Who Should Choose Which
Choose HighLevel if you…
- Run a marketing agency managing multiple local business clients
- Need native SMS marketing and two-way SMS communication
- Need Google review management and automated review requests
- Want to white-label the platform or build a SaaS revenue model
- Are a local service business (home services, dental, real estate, restaurants)
- Are replacing 5+ separate marketing tools with one consolidated platform
Choose HubSpot if you…
- Are a B2B company with a large sales team and complex deal pipeline management needs
- Run a content-driven inbound marketing strategy as your primary lead generation approach
- Need deep enterprise CRM customization and integration with enterprise tool stacks
- Require HubSpot’s specific reporting capabilities for complex marketing attribution
Common Questions
HighLevel is better for agencies, local businesses, and anyone who needs SMS, reputation management, white-labeling, or multi-client management at a flat subscription cost. HubSpot is better for B2B inbound marketing, large sales teams, enterprise CRM depth, and sophisticated content marketing infrastructure. For most agency and local business use cases, HighLevel delivers more relevant features at lower cost than comparable HubSpot configurations.
Is HighLevel better than HubSpot?
For agencies and local businesses: generally yes – HighLevel has native SMS, reputation management, white-labeling, and multi-client management that HubSpot lacks. For B2B enterprise inbound marketing: HubSpot is likely better suited.
Is HighLevel cheaper than HubSpot?
For most agency and local business use cases, yes – HighLevel’s flat agency subscription covering unlimited sub-accounts is significantly less expensive than equivalent HubSpot configurations, especially for multi-client management.
Does HighLevel have the same features as HubSpot?
Significant overlap in CRM, email, and landing pages. HighLevel adds SMS, reputation management, white-labeling, SaaS Mode.
HubSpot adds deeper B2B CRM, content management, a larger app ecosystem, and stronger enterprise reporting.

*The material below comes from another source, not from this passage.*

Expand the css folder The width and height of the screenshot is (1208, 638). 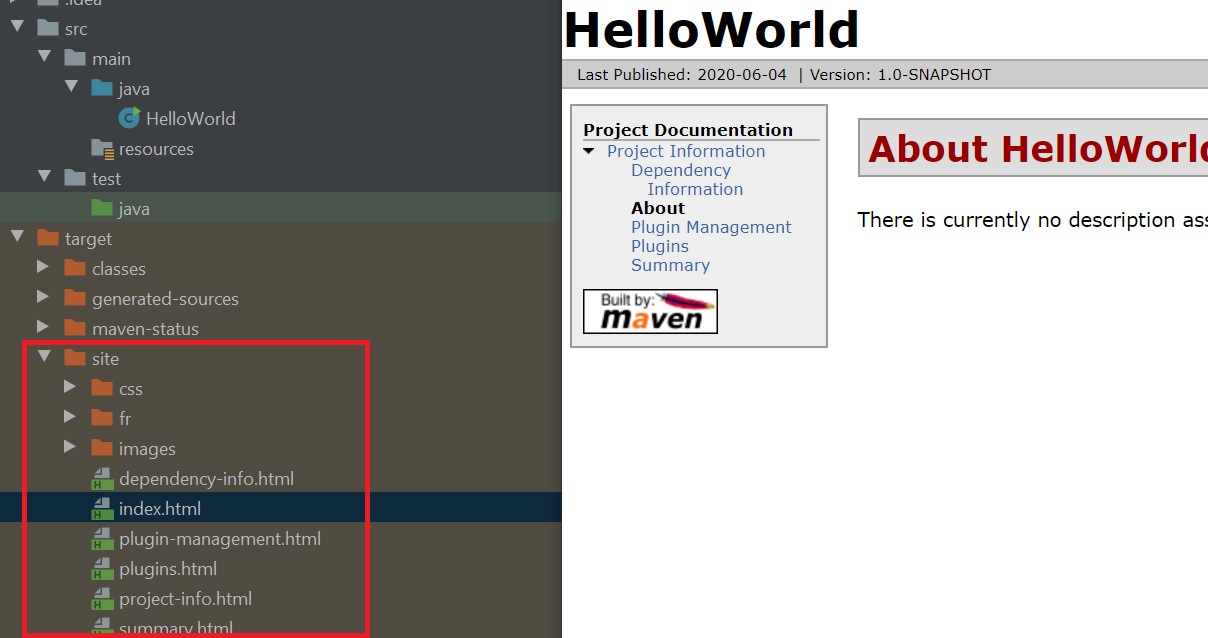tap(70, 388)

Can I migrate from HubSpot to HighLevel?
Yes. Export contacts as CSV from HubSpot, import into HighLevel.
Templates and workflows must be rebuilt. Integrations need to be reconfigured.

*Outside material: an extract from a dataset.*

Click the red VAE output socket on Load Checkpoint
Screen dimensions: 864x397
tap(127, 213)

Plan a few days to several weeks depending on the complexity of the existing HubSpot setup.
To Wrap It Up
The HighLevel vs. HubSpot decision comes down to who the platform was built for.

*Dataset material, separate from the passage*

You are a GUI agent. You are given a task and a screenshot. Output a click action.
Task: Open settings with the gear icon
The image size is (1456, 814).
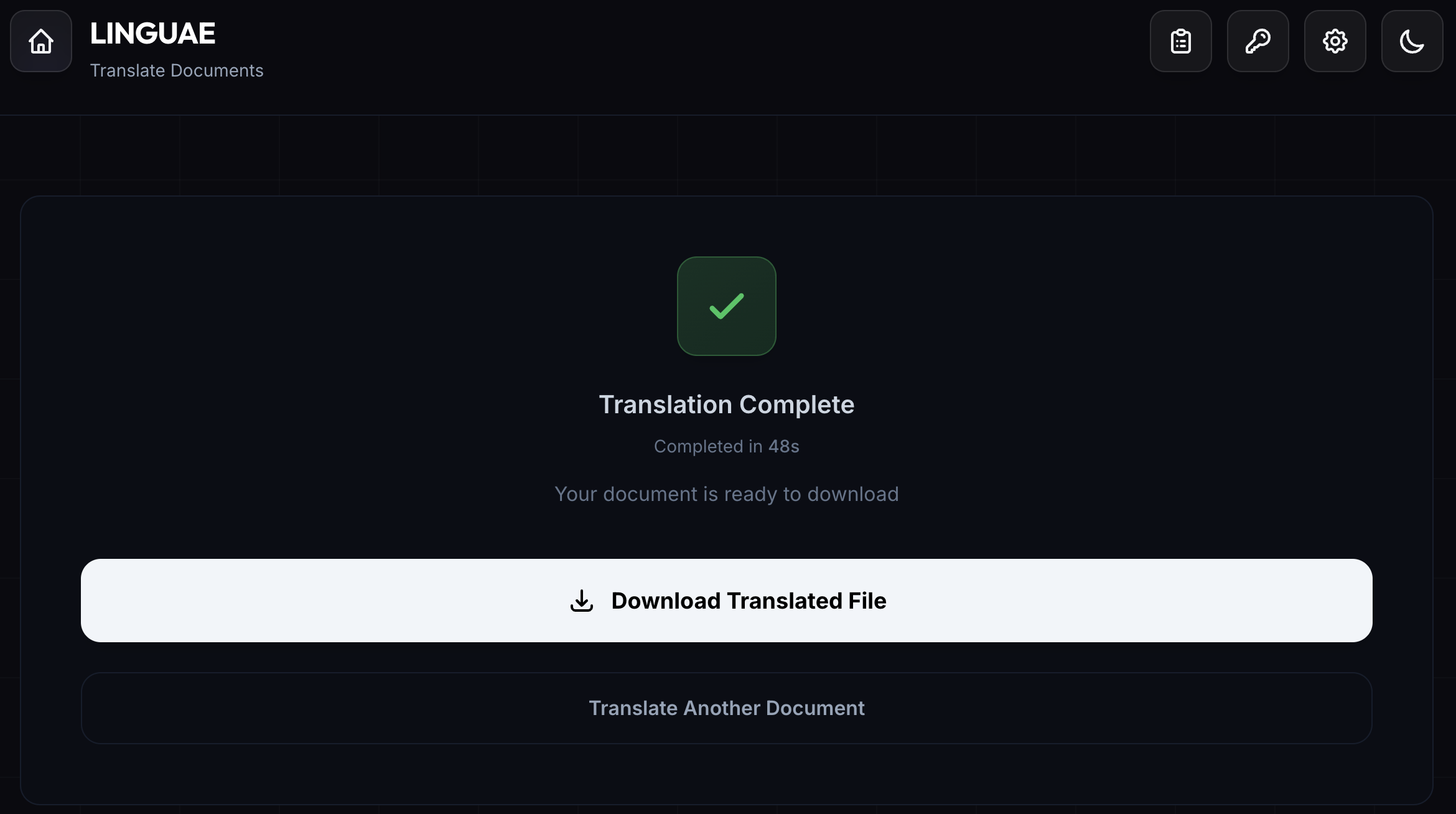1335,40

HighLevel was built for the agency and local business model – the features, pricing structure, and architecture all reflect that origin. HubSpot was built for enterprise B2B inbound marketing – its features, pricing structure, and architecture reflect that origin.
Evaluating a platform based on feature lists alone misses this fundamental architectural difference. A platform built for the wrong model will always require workarounds, extra tools, and additional cost to serve a use case it was not designed for.
Choose the platform built for the model that matches the business – and the evaluation becomes straightforward.